▶ Try it
From the entries below, retype only the lines from the one with "Select the Arabic language entry" through the one with "You are a computer-use agent. The", exactly as written.

▶ Material for this exercise
--- START ---
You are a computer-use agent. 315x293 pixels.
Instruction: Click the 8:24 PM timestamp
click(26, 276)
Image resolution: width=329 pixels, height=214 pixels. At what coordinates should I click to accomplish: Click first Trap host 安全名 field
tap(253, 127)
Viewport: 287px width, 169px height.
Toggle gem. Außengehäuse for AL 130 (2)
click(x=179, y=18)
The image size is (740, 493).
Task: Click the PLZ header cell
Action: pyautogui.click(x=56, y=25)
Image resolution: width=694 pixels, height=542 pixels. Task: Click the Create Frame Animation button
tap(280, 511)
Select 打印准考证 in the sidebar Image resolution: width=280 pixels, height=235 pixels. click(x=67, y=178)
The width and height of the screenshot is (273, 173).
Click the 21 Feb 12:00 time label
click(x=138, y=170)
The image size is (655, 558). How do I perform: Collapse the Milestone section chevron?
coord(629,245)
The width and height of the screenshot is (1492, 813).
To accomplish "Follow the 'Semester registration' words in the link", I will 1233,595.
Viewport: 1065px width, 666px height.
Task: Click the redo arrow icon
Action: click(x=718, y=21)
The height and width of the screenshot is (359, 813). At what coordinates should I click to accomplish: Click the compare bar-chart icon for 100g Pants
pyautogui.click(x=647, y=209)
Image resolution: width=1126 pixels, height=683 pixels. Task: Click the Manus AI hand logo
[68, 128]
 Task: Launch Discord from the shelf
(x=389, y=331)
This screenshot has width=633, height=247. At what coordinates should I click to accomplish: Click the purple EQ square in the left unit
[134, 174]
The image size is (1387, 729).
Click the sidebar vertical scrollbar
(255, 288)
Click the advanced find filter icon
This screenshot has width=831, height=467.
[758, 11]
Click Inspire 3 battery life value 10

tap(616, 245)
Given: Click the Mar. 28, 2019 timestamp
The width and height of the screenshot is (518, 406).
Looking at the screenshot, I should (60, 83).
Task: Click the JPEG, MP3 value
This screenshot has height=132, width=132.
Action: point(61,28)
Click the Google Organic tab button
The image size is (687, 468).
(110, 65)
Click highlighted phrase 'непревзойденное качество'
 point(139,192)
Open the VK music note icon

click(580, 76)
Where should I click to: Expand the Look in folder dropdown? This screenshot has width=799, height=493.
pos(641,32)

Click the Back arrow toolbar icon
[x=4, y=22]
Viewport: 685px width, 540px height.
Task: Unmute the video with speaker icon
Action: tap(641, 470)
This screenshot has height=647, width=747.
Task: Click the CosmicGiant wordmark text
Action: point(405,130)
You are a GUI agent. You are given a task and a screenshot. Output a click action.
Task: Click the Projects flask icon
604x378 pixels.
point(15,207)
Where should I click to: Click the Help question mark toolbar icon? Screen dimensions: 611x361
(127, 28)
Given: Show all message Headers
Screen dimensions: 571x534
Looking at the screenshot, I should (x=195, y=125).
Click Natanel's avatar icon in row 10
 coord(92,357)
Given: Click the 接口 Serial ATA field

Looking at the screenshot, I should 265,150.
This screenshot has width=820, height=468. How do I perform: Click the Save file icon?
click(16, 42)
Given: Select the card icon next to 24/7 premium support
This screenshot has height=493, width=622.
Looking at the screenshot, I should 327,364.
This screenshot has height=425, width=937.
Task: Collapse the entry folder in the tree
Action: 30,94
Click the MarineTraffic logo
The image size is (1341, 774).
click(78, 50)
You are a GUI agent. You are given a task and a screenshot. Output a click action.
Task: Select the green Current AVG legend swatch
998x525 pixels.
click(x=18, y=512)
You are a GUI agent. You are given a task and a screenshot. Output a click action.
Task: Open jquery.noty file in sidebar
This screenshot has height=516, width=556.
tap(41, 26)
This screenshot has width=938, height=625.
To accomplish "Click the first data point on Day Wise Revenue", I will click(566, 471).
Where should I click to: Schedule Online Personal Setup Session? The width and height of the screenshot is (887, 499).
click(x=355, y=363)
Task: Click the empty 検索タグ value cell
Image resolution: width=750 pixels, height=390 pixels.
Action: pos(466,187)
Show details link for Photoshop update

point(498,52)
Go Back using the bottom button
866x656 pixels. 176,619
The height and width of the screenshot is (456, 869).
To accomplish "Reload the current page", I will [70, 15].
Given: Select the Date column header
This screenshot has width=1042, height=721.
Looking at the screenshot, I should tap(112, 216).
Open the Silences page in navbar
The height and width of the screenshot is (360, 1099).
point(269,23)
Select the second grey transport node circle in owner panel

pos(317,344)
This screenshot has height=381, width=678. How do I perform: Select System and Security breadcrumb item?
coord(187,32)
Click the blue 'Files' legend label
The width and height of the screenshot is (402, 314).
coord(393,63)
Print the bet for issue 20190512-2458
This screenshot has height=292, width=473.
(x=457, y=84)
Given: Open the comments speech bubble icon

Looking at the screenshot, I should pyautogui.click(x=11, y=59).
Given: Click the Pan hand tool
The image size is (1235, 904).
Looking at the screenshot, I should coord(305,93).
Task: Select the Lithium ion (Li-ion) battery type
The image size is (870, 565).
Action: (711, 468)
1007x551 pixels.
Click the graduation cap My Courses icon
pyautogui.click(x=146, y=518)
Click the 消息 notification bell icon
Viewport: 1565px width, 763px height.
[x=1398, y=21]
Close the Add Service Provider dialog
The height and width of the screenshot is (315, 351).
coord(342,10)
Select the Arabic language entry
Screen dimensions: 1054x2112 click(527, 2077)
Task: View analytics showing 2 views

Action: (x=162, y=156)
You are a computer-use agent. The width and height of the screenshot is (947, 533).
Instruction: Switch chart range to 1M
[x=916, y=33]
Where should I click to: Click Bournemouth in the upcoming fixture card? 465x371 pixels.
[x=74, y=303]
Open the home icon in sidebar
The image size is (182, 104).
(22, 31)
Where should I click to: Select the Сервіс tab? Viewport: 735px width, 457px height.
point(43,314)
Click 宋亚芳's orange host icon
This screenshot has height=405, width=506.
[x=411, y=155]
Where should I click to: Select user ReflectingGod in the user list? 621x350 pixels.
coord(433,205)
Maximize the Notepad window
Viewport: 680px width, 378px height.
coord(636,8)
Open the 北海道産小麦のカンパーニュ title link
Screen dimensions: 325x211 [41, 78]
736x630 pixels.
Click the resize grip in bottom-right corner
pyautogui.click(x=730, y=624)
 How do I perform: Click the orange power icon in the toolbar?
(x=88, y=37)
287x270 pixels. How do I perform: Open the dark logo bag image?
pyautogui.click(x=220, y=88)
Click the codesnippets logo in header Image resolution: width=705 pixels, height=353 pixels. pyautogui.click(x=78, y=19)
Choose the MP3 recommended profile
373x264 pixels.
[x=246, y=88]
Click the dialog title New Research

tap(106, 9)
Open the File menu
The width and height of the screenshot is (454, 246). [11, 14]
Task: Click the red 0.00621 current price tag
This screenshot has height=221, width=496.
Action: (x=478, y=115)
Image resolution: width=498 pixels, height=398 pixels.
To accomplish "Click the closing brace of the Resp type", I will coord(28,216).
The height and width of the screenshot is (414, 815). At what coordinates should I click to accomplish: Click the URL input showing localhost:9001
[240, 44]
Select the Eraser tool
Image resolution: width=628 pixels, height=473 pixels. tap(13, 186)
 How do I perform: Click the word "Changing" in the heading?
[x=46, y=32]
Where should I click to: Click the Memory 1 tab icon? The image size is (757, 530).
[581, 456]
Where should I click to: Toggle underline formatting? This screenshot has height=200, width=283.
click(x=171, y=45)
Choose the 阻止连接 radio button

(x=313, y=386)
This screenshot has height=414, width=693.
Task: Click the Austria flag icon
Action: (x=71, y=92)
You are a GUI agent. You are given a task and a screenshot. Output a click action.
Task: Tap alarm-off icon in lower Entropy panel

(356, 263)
--- END ---
▶ Written solution
Select the Arabic language entry
Screen dimensions: 1054x2112 click(527, 2077)
Task: View analytics showing 2 views

Action: (x=162, y=156)
You are a computer-use agent. The width and height of the screenshot is (947, 533).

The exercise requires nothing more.